The problems with forecasts of economic growth among the world’s largest nations is that, as the timeline of the forecasts move further and further into the future, these forecasts become less reliable. Nevertheless, the Centre for Economics and Business Research (CEBR) made several predictions that are as long term as 2030. Among these:
World Economic League Table 2013 shows China overtaking US in 2028; UK to overtake Germany ‘around 2030’
- China’s GDP in $ to overtake the US only in 2028 — much later than most previous predictions
- India’s GDP overtakes Japan also in 2028
- UK does second best of advanced economies and overtakes Germany to become the largest Western European economy ‘around 2030’
- Brazilian economy to remain behind the UK until 2023 — at the time of the football world cup in 2014 ‘at least Britain will beat Brazil at something….’

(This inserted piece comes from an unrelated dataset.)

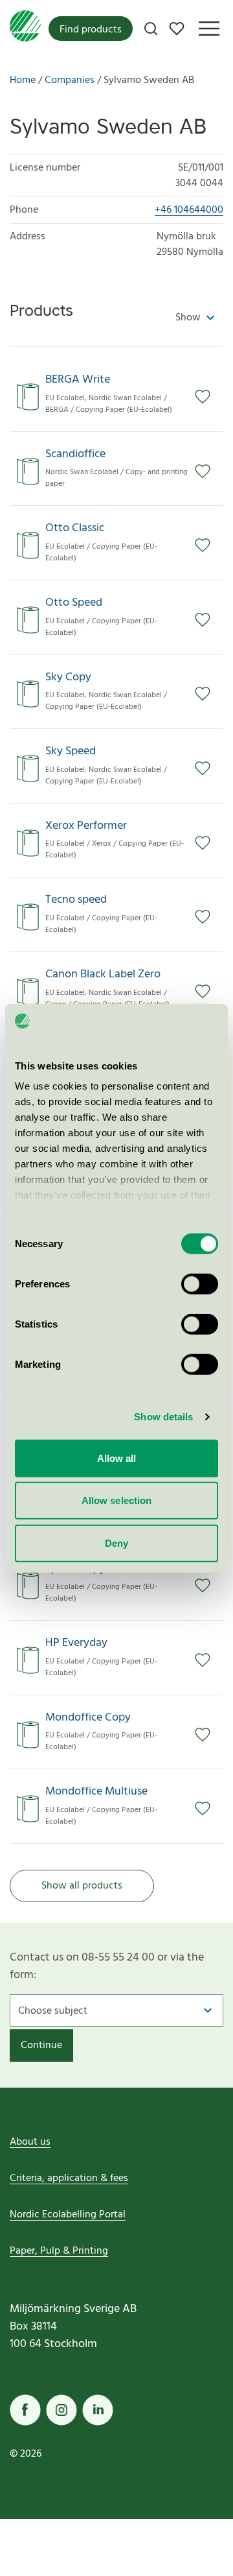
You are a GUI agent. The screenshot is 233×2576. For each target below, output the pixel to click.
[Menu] (209, 28)
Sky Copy (68, 678)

The most controversial forecasts of gross domestic product always involve China’s place in the world compared to America. At stake is a century or more of U.S. dominance, versus the People’s Republic’s state-controlled economy fueled by its hundreds of millions of workers, almost all of whom are paid wages that are a small fraction of what American workers are paid. The cost advantage has made China the single greatest export machine to developed nations. However, it is shackled by higher worker compensation, a manufacturing cost efficiency advantage that has begun to shift to nations such as Mexico and Vietnam, a middle class that tends to save rather than spend and the limiting factors of industrialization that include terrible air and water pollution.
China’s central government recently set GDP expansion for next year at 7.6%, well below its average over the past decade.
On the side of an ongoing U.S. GDP advantage are the current upswing of more than 4%, an erosion of the unemployment rate fueled by the improving economy, a fast recovering housing market that gives Americans more home equity and a stock market that has much more than doubled since 2009.
The CEBR does not readily admit all these limiting factors. If economic growth rises, and China’s expansion is undermined by a drop in its export rate and its inability to manage the by-products of huge industrial growth, there are many reasons the forecast could be wrong.